The BASE workflow is based on whole genome sequencing (WGS) and RNA sequencing (RNA-seq) paired-end fastq files from the same sample. SeqPurge filters the raw sequencing reads, whereas BWA and STAR are used for read alignment. GATK is utilized for single nucleotide variants (SNVs) calling and for determining expressed heterozygous SNV read counts. BASE performs copy number variations (CNV) calling. Finally, ASE genes are identified by integrating heterozygous SNVs read counts and copy number states.

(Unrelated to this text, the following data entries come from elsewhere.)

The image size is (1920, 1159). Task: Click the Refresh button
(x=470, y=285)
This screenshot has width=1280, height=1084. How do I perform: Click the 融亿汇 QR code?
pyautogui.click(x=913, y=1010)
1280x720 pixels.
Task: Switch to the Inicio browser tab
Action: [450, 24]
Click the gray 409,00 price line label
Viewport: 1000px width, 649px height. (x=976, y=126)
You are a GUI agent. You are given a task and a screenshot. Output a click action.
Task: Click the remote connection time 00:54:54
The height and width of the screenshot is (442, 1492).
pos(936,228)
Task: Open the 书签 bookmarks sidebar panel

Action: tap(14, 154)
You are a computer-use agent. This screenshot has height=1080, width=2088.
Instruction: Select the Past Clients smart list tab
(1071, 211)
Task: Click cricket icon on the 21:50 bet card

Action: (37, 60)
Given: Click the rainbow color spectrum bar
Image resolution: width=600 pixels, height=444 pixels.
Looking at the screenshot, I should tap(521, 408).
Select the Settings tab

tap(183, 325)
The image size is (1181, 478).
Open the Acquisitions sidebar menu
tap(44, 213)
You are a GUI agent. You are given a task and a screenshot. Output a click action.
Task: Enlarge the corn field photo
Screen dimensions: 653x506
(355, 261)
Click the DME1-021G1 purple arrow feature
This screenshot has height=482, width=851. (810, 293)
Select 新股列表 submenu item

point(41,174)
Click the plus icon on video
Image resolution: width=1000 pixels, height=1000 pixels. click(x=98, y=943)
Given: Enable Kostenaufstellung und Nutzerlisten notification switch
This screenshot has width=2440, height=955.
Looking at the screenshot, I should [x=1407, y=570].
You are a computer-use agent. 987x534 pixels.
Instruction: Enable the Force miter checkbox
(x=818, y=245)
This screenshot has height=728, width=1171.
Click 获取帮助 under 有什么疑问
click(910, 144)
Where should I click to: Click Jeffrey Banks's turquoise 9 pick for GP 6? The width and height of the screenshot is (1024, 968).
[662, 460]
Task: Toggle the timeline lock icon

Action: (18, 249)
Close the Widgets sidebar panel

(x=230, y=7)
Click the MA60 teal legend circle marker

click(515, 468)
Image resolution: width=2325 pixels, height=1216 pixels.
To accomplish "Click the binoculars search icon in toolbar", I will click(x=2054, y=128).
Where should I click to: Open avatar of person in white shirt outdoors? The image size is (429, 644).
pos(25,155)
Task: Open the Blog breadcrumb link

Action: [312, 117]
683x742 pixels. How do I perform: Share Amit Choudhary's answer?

Reference panel for copy number analysis

BASE utilizes a copy number analysis reference panel compiled from unphased WGS data from 196 in-house normal samples, obtained from the population in Southern Sweden, and comprising 104 males and 92 females. This panel encompasses normalized sequencing depth data spanning around 3.1 million SNV sites across all 23 human chromosomes. For each normal sample, we performed WGS read alignment and bam file processing and called the sequencing depth of defined loci by the GATK HaplotypeCaller gvcf model12. We kept only SNVs with sequencing coverage over 10 and normalized the sequencing-depth using the average sequencing depth of each sample. We multiplied the normalized coverage by 2 for the X and Y chromosomes, respectively, in male samples and calculated the median value of normalized coverage across all samples for each SNV site.

CNV calling

For WGS data from the input sample, the reference and alternative allele read depths of SNV loci present in the built-in reference panel is called using the GATK HaplotypeCaller gvcf model and only informative sites with sequencing coverage over 10 are retained. Subsequently, read counts of SNV loci are normalized to the average sequencing depth. The Log R ratio (LRR) for each SNV locus is calculated as the log-odds ratio of the sequencing depth from the investigated sample over that in the normal reference panel. The circular binary segmentation algorithm in DNAcopy14, using LRR data as inputs, is then employed for copy number calling. The resulting copy number levels are categorized into five classes: hemizygous deletions (1 copy), wild type (2 copies), 3 copies, 4 copies, and high amplification (≥ 5 copies).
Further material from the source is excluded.